Excerpt to read:
Later start times, more technology highlight new academic year
Montgomery County Public Schools (MCPS) welcomes more than 156,000 students for the first day of the 2015–2016 school year today (August 31, 2015), the largest enrollment in the district’s history. Enrollment in MCPS is increasing by more than 2,600 students this year, the eighth straight year of growth greater than 2,000 students.
“We are pleased to welcome students back for the 2015–2016 school year and are committed to providing every child with an education that prepares them to thrive in the 21st century,” said Patricia B. O’Neill, president of the Montgomery County Board of Education. “MCPS has great teachers, great staff, and strong community support and that is why more parents, every year, are entrusting us with the education of their children. We are honored to serve these wonderful students and are dedicated to their success.”
Among the highlights of the 2015–2016 school year are—
- Later starting and ending times for all students;
- The completion of several construction projects that will add much-needed space to accommodate the district’s record growth;
- The continued rollout of the district’s technology initiative; and
- A strategic effort to increase engagement with Spanish-speaking families.
Also this year, the Board of Education will conduct a search for a new superintendent of schools to lead the district. The Board will begin the search in the fall and a new superintendent is expected to be in place by July 1, 2016. For the 2015–2016 school year, Larry A. Bowers, a 37-year veteran of MCPS, is serving as interim superintendent.
“We are excited to open our schools today and begin a great year in MCPS,” said Mr. Bowers, who served as chief operating officer for 16 years prior to becoming interim superintendent in February. “Our teachers, staff, and school leaders are ready to get to work and are dedicated to providing our students with a world-class education that prepares them for success today and in the future.”
MCPS is committed to the mission of the Strategic Planning Framework—Building Our Future Together: Students, Staff, and Community—which states: “Every student will have the academic, creative problem solving, and social emotional skills to be successful in college and career.” The District Implementation Plan outlines the long-term strategies that MCPS is using to fulfill that mission.

Provided entries:
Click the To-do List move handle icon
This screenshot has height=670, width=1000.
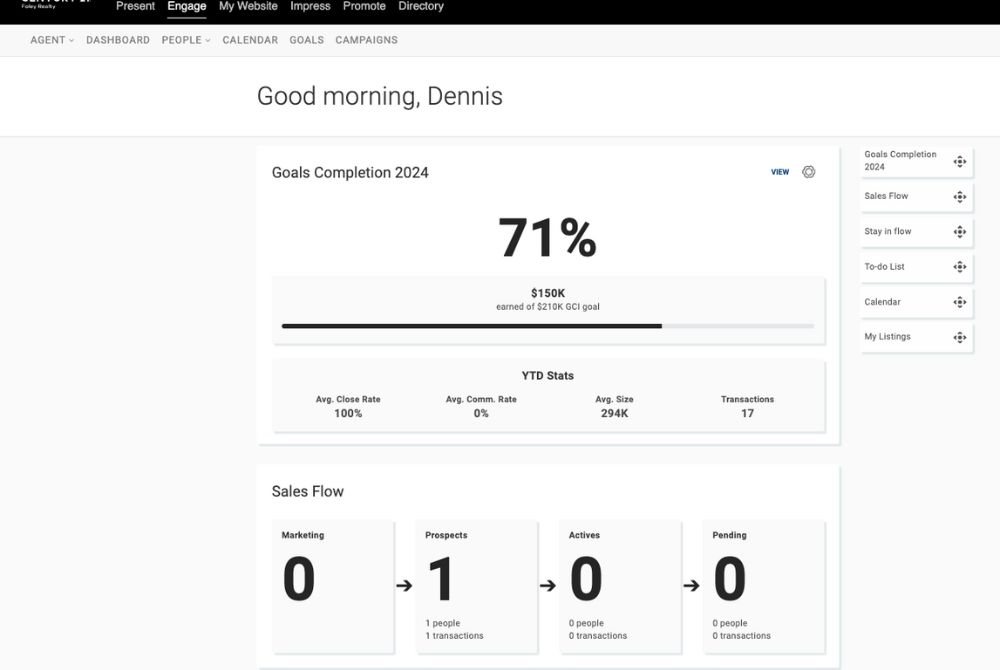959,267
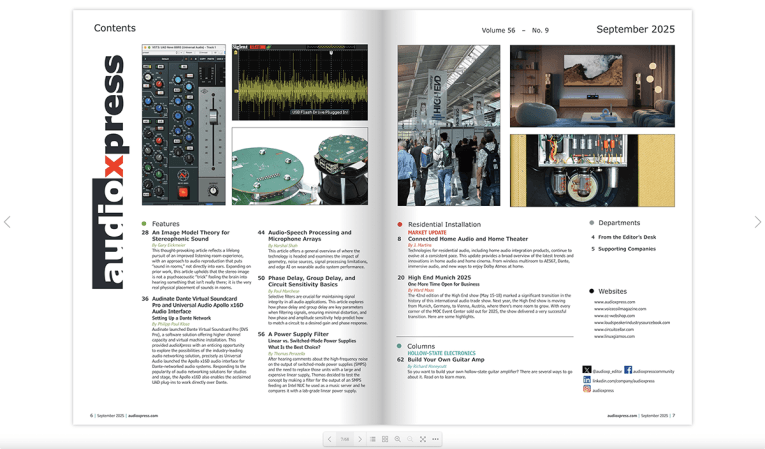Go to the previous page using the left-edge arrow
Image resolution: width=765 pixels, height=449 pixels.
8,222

...

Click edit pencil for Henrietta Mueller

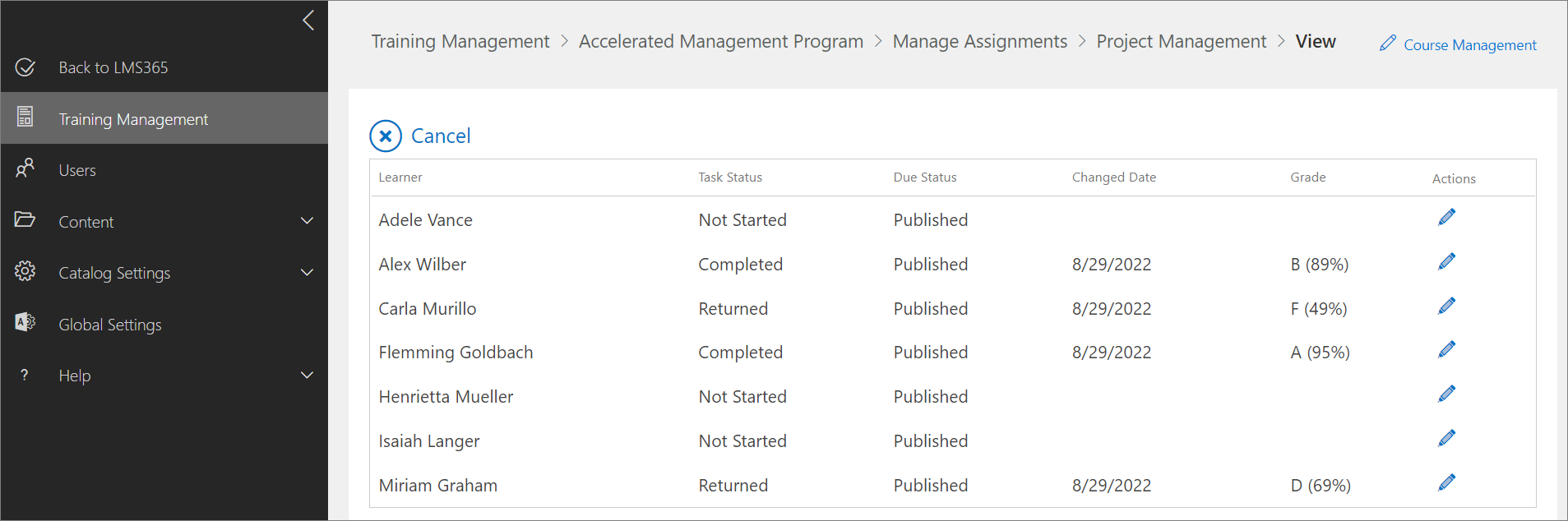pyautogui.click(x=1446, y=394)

List of tasks:
(1) Quote the passage of the MCPS school-year announcement from "Among the highlights" up to and including "with Spanish-speaking families.", word for word.
(2) Copy out each line in the records that contains the string "height".

Solution set:
(1)
Among the highlights of the 2015–2016 school year are—
- Later starting and ending times for all students;
- The completion of several construction projects that will add much-needed space to accommodate the district’s record growth;
- The continued rollout of the district’s technology initiative; and
- A strategic effort to increase engagement with Spanish-speaking families.

(2)
This screenshot has height=670, width=1000.
Image resolution: width=765 pixels, height=449 pixels.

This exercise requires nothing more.